--- TASK TO COMPLETE ---
Please repeat each line from the one holding "You are a computer-use" through the final line of the data, exactly as it stands, with no pictures.

--- EXTRACTED ENTRIES ---

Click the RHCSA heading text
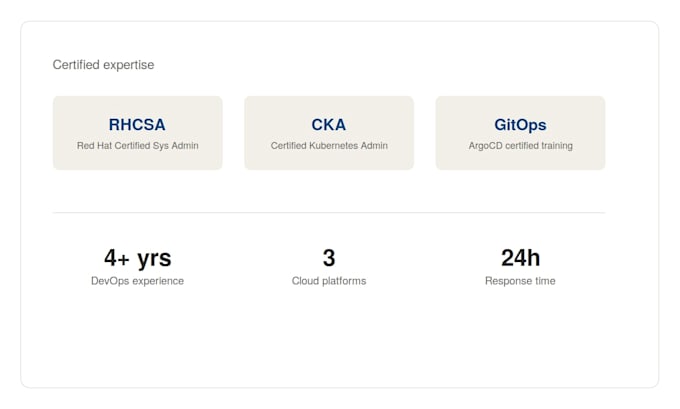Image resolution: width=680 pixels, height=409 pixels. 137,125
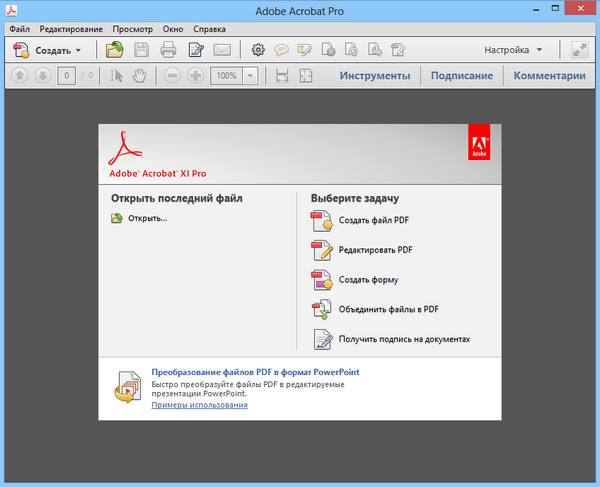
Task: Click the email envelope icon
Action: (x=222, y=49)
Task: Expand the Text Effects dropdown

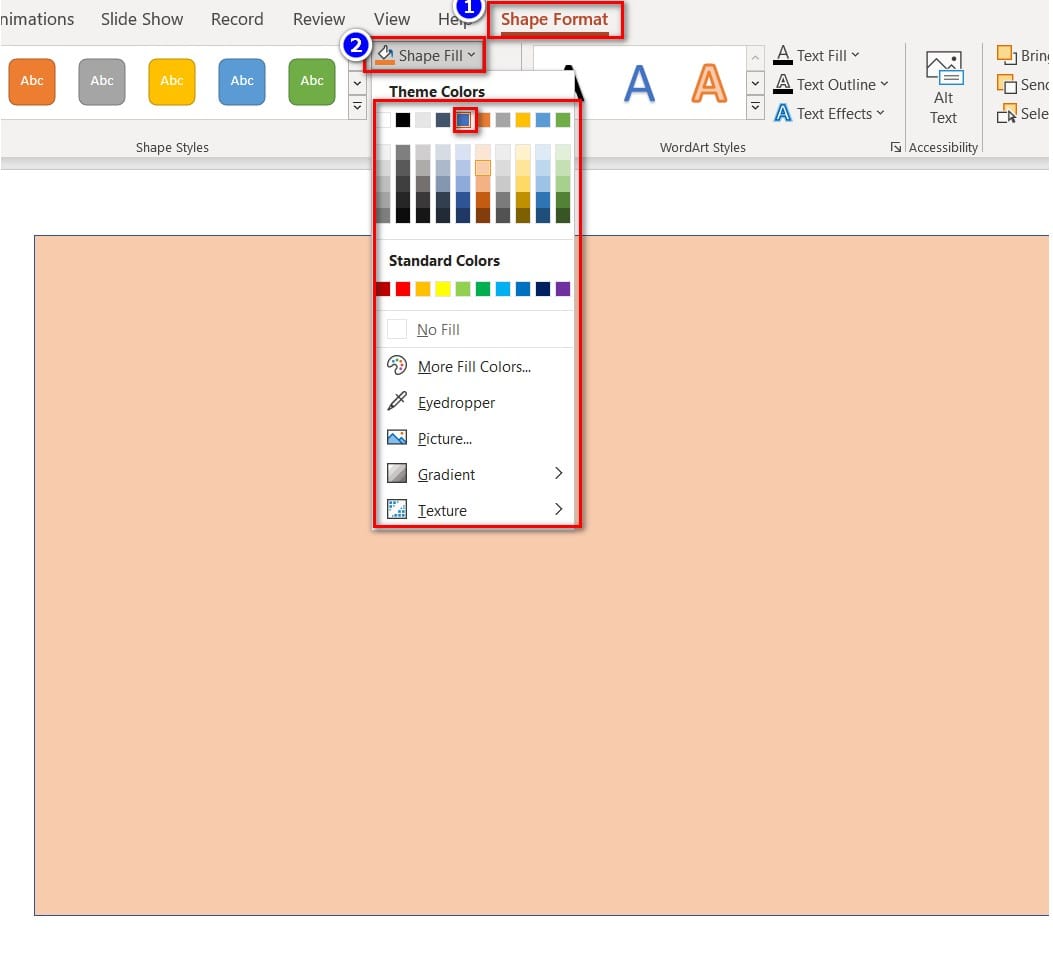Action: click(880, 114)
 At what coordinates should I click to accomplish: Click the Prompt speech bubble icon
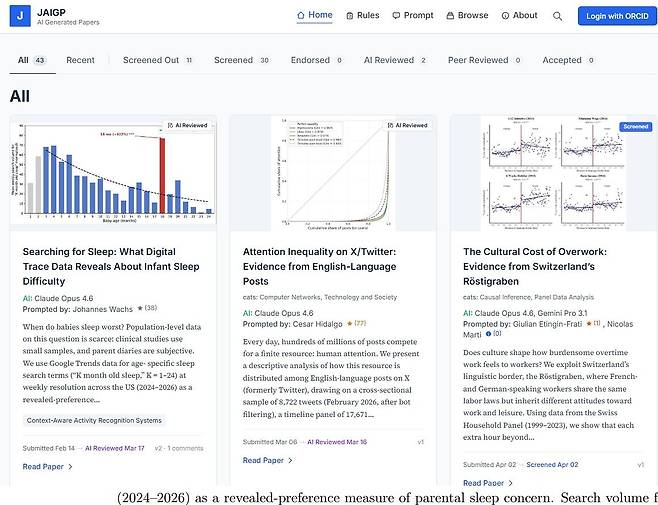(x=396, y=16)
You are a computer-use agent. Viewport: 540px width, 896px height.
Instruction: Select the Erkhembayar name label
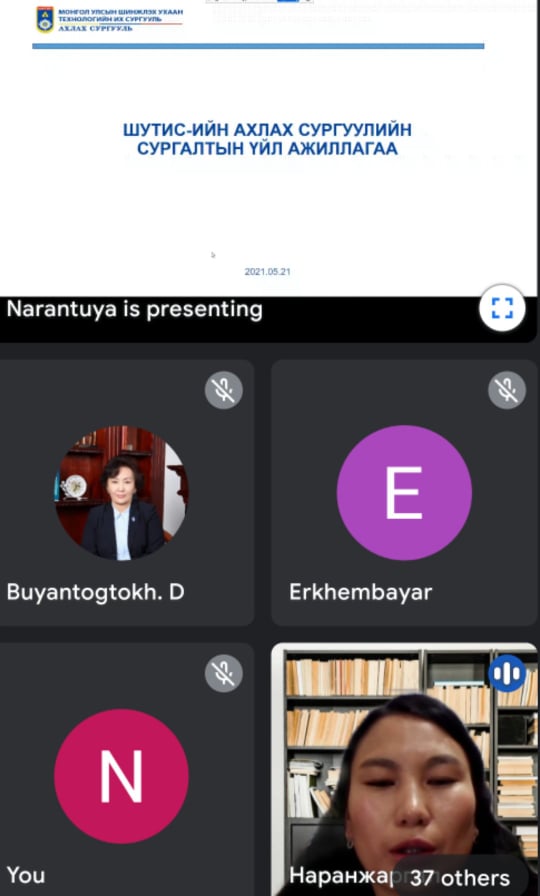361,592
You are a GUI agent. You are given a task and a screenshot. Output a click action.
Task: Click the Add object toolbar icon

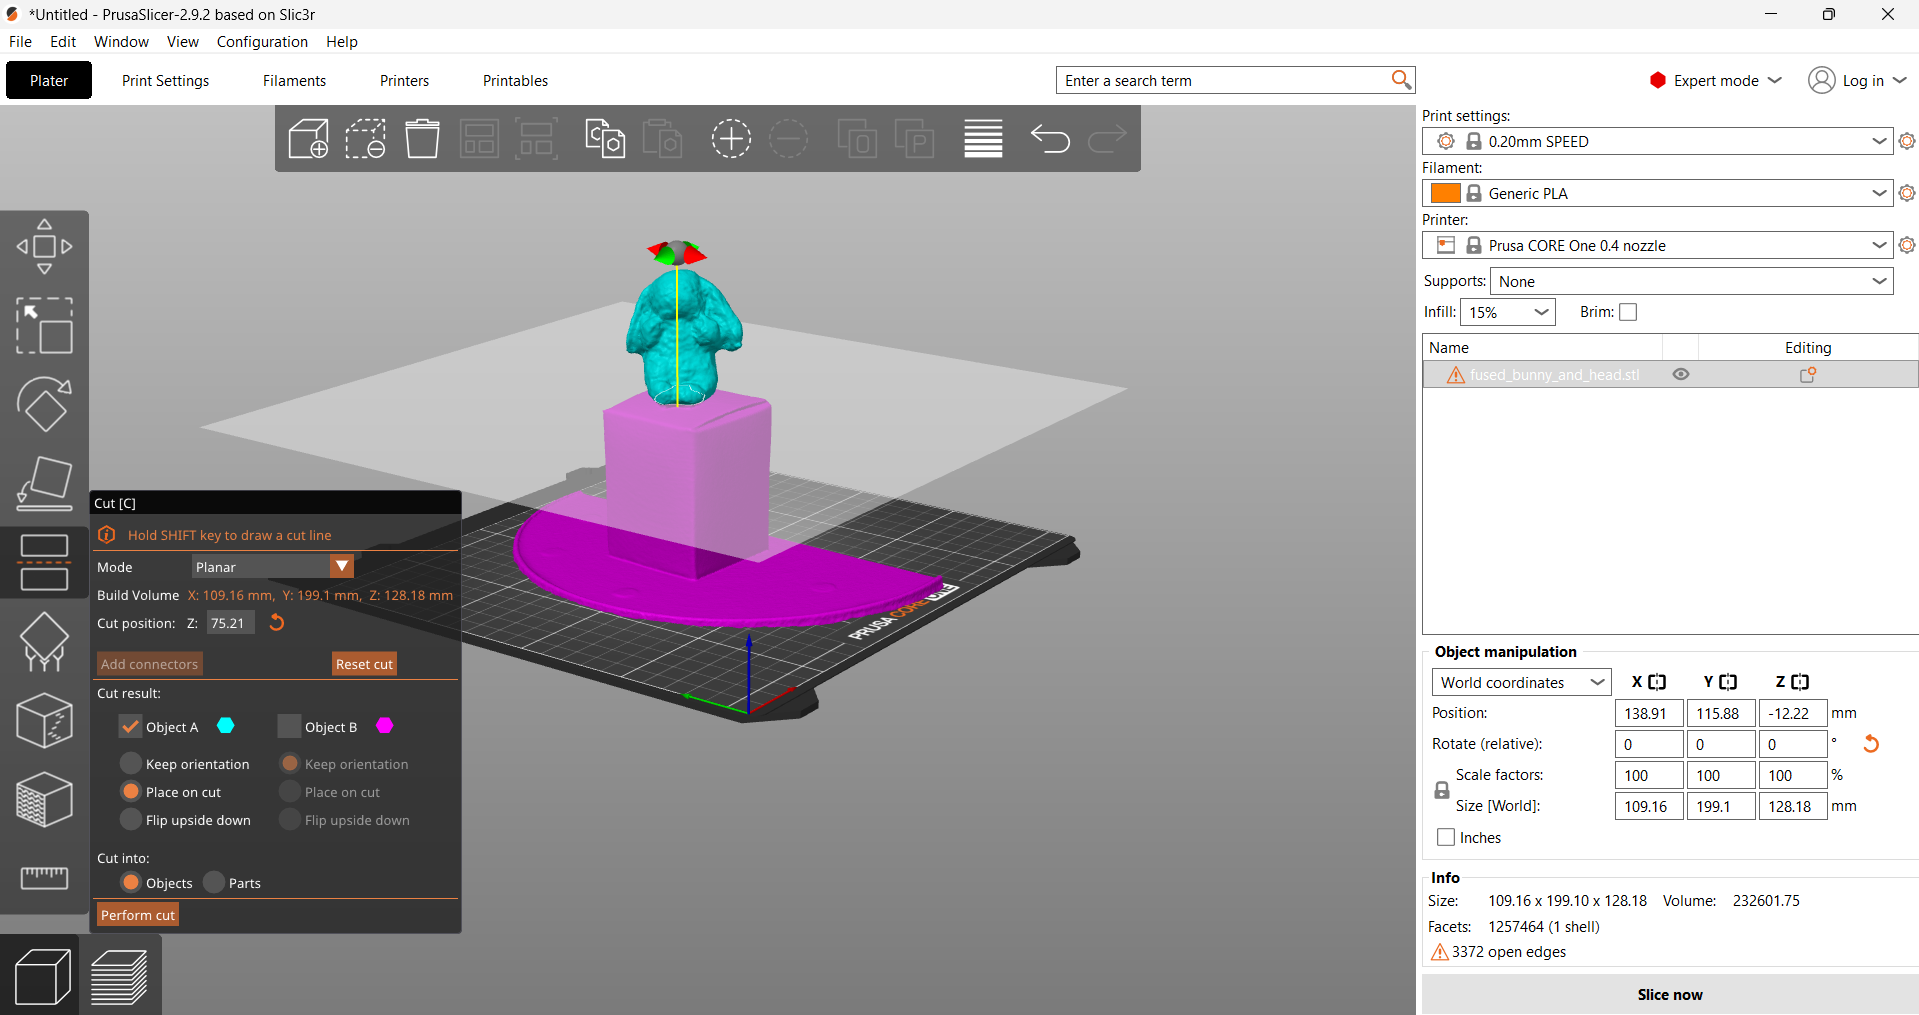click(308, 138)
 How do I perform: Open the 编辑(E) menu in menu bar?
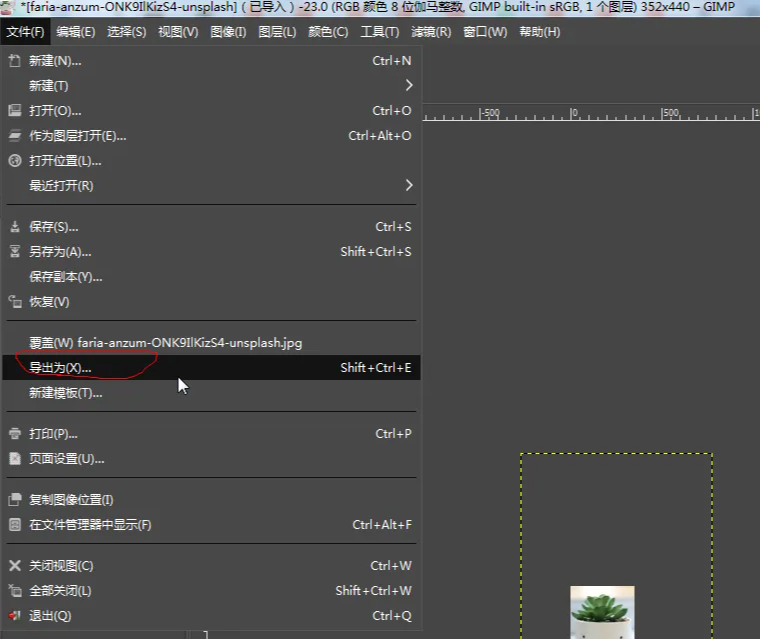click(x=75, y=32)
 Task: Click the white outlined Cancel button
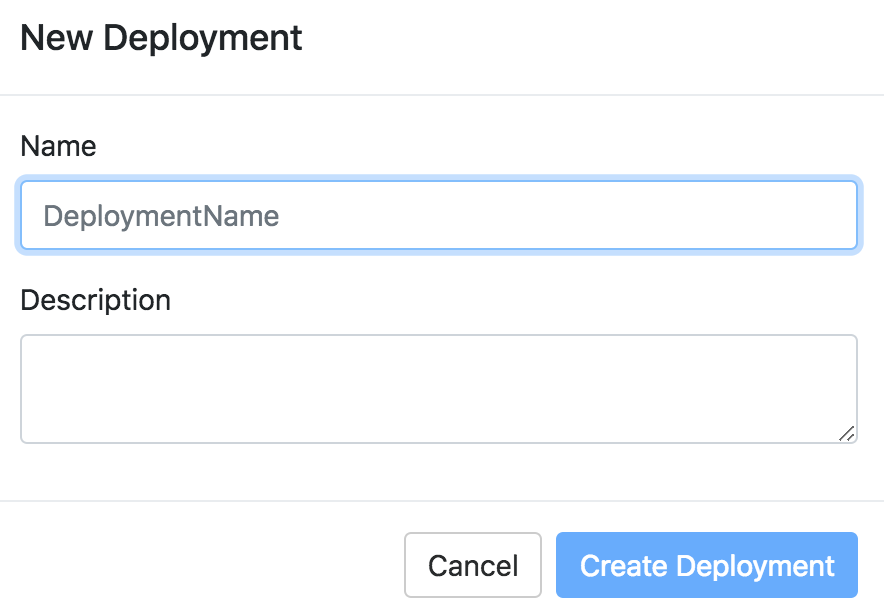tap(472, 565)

--- REPLY ---
You are a computer-use agent. Viewport: 540px width, 896px height.
Instruction: Select the Erkhembayar name label
361,592
You are a GUI agent. You are given a task and a screenshot. Output a click action.
Task: Click the Add object toolbar icon

click(308, 138)
 How do I perform: Open the 编辑(E) menu in menu bar?
click(x=75, y=32)
 Task: Click the white outlined Cancel button
tap(472, 565)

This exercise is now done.